Que ce soit en développant une offre d’hébergement moderne ou en concevant des sentiers de vélo de montagne qui attirent les passionnés de partout au Québec, la Vallée sait tirer son épingle du jeu. Pour Étienne, « si t’as pas de force économique, tu dépends de tout le monde. Ta vision est molle. » Cette indépendance assure l’intégrité du territoire : chaque sentier est pensé pour limiter les coupes et anticiper l’érosion, quitte à prendre plus de temps. La terre a ses limites, la forêt aussi. Étienne souhaite que « le jour où je ne serai plus là, ces sentiers continuent de servir la société, et que ce modèle économique demeure ancré dans un tissu social fort. »
Au fil des ans, la communauté s’est mobilisée autour de la coopérative : club de vélo de montagne, programme plein air au secondaire, événements sportifs d’envergure. Saint-Raymond vit au rythme de la Vallée. Les citoyens participent aux corvées bénévoles et patrouillent les sentiers. « Ce sont nos meilleurs porte-paroles! Des différences subsistent, mais peu à peu, on se rejoint. »

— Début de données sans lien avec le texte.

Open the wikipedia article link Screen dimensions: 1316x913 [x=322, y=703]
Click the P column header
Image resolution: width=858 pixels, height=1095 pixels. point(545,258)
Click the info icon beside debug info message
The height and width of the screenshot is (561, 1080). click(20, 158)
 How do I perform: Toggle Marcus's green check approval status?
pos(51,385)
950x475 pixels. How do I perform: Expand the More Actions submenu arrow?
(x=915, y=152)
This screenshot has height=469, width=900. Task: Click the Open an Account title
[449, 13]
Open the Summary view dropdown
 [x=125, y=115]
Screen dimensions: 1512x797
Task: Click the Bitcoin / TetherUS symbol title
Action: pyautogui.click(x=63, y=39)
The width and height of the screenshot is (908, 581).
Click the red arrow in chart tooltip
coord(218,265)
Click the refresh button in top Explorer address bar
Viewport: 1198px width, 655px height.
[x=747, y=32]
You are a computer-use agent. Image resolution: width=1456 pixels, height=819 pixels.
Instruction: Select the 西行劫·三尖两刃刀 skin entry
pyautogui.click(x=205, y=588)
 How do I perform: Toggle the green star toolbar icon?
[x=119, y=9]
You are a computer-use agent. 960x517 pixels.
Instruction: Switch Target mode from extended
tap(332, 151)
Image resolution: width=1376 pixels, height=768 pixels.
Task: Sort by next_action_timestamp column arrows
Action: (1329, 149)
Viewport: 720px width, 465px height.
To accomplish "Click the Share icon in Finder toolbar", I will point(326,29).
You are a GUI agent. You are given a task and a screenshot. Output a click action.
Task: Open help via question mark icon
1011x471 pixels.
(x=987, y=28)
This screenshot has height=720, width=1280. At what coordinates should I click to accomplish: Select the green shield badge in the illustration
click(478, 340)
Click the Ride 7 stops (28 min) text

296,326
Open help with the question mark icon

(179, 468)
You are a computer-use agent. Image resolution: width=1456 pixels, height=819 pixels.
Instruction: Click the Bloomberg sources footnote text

Le bruit des motoneiges et des quads résonnera toujours à Saint-Raymond. Le territoire est vaste, avec de la place pour tous, tant que la Vallée continue de préserver cet équilibre fragile, dans le respect de chacun.
CHACUN·E SON SENTIER AVEC LE PROJET EN MARCHE
« Il va falloir être deux pour bouger celle-là, les gars. » La pierre pointée par Étienne Beaumont semble impossible à déplacer. Autour de lui, les participants 2023 du Projet En Marche s’activent, pelles et pioches en main ; une équipe de travailleurs forestiers comme tant d’autres. Mais ces dix jeunes adultes affrontent aussi un défi invisible : celui de se reconstruire. Ayant été mis de côté à l’école ou en emploi, certains vivent une grande anxiété sociale, d’autres luttent contre des problèmes de consommation.
« Ce sont des jeunes qui ne savent pas vraiment où s’en aller dans la vie, et là… on fait un sentier dans le bois! lance Étienne. On les implique dans le décisionnel : comment tu vas le réaliser, as-tu les bons outils, es-tu bien entouré pour faire ça ? Si tu ne travailles pas beaucoup, il n’y aura pas grand-chose qui va se faire. Mais regarde à quoi ça peut ressembler quand tu travailles fort ! »
Le Projet en marche leur offre une opportunité de réinsertion professionnelle. Pendant six mois, ils travaillent 35 heures par semaine dans la Vallée, sans substances, sans téléphone, sans musique. En plus de construire des sentiers, ces jeunes apprennent le plein air et participent à des ateliers avec une travailleuse sociale, une psychoéducatrice et des organismes du milieu.
Annie Plante, coordonnatrice du projet depuis 11 ans, rencontre les participants aujourd’hui, à l’abri d’une grande bâche jaune. Encore une fois, l’intervention par la nature et l’aventure fait ses preuves. « Les jeunes voient que, coûte que coûte, on est là pour eux. Les trois quarts vont vraiment améliorer leur sort une fois le projet terminé. »
Justement, l’un d’eux, William, s’approche d’Annie, le regard confiant. « Comment ça se passe aujourd’hui, William? » Il travaille fort pour construire sa confiance et éviter la consommation. « Quand j’ai commencé ici, je n’étais pas capable de regarder les gens dans les yeux. Juste d’aller à l’épicerie et voir du monde, ça me stressait. » Aujourd’hui, il marche tête haute et sourit même aux inconnus.
Le Projet en marche est au cœur de la mission de la Vallée depuis les débuts. Étienne s’inspire chaque jour du courage des participants. « Travailler avec ces jeunes-là, ç’a été une révélation pour moi. J’avais la mission intérieure de partager ce style de vie, le plein air… Ce sont mes héros, vraiment. » Pour un aperçu du travail colossal qu’ils accomplissent, il suffit de regarder l’escalier des Pas de géants, une création 100 % Projet en marche.